Tante e nessuna in particolare, cerco di mantenere una costante attenzione su ciò che certe ‘scene’ offrono, ciclicamente più o meno interessanti. Per non eludere anche questa domanda, apprezzo la diretta contemporaneità del Palais de Tokyo ma anche del recente MACRO. Con l’accortezza appunto che ogni attore, che sia pubblico o privato, si relaziona con comunità diverse e questo certo impatta sul modello di gestione e le scelte espositive e curatoriali. Per essere più chiara pur nell’ovvietà, Roma non è Parigi…

In quale ambito la sua galleria può migliorare?
Sto lavorando – da alcuni mesi – al rinnovamento del sito internet. La comunicazione è fondamentale, a maggior ragione se non si è localizzati in una grande città, quella del sito è una scelta particolarmente identitaria, oltre che funzionale, che sta occupando un tempo più lungo di quanto avrei voluto. Ma spero sia questione di poco tempo ancora!

Qual è l’aspetto che le piace maggiormente della sua professione e che le dà maggior soddisfazione?
La collaborazione, l’incontro con persone nuove e diverse, gli stimoli che si ricevono e si possono raccogliere ogni giorno, la grande parte di novità, pur nella routine, che lo caratterizza.

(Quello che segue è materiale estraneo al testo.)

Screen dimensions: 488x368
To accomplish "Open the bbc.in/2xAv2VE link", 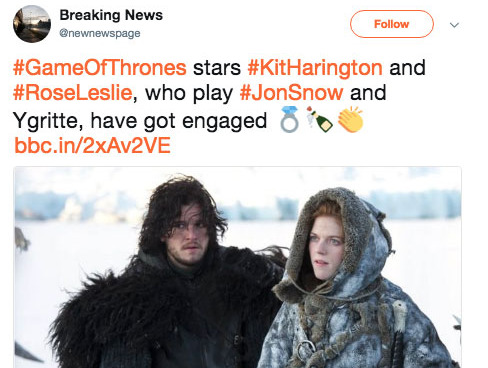I will tap(93, 146).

© Lo strano ordine delle cose, Taisuke Koyama, 2022, Installation View, courtesy Metronom

Ha, o vorrebbe avere, una galleria anche all’estero (e se sì perché)?
Tra il 2018 e 2019 ho valutato questa opzione, avevo anche avviato in modo concreto la fase ‘attuativa’ poi la Brexit da un lato e soprattutto la pandemia dall’altro, hanno ridisegnato il sistema e imposto strategie completamente diverse e ho abbandonato ogni progetto in tal senso e no, al di là di covid, non è una prospettiva al momento per me interessante.

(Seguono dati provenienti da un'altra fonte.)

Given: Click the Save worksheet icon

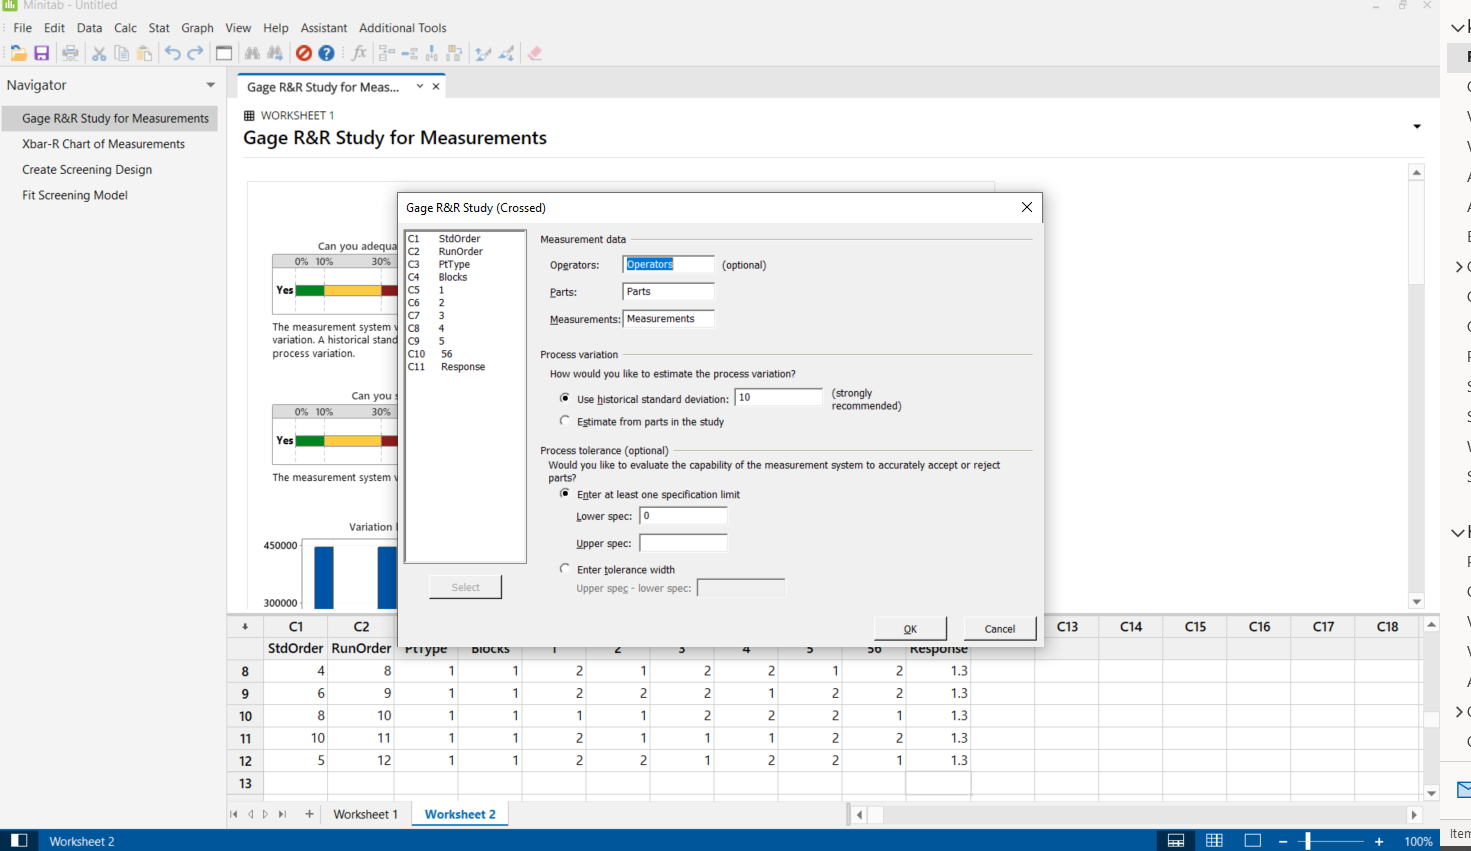Looking at the screenshot, I should pyautogui.click(x=41, y=53).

Come pensa che si evolverà il mondo dell’arte e la sua fruizione (anche in relazione alle nuove tecnologie, alla blockchain e al metaverso)?
Questo è un tema che meriterebbe un convegno, se non una tavola rotonda… tutto evolve, anche il mercato dell’arte pur nella sua a-sistematicità e deregolamentazione soprattutto se si riferisce a quello dell’arte contemporanea. La pandemia e soprattutto il post pandemia ha insegnato, a mio parere, che la fruizione dell’arte è qualcosa che si ricerca nei luoghi ‘storicamente’ dedicati: i musei, le gallerie, le associazioni, le fondazioni… le istituzioni culturali in genere… Se si affronta il tema da una prospettiva di speculazione forse sono temi più sensibili e articolati, ma diversamente l’incontro con il lavoro di un artista in una mostra resta un momento irripetibile. Diverso per le arti digitali, pur in questa brutta definizione, ma appunto ci sono troppe sfaccettature per poter offrire una sintetica risposta minimamente esaustiva.

Arte e diritto: tutela o vincolo (anche alla luce dell’applicazione del diritto di seguito e del diritto di produzione dell’opera riservati agli artisti)?
Il diritto di seguito è uno strumento opportuno, forse spesso disatteso. La non cedibilità del diritto d’autore è un’altra tutela fondamentale. L’azione che potrebbe aiutare in modo decisivo sia la produzione che la ‘tutela’ non è tanto riferita a questo ambito, appunto già normato, quanto una seria legislazione sulla tassazione, a partire dalle aliquote IVA. Un tema ciclicamente riproposto, mai seriamente affrontato e meno che mai attuato.

Le risposte di Marcella Manni (METRONOM) sono state raccolte da Gilberto Cavagna e Rachele Borghi Guglielmi di BIPART Studio Legale.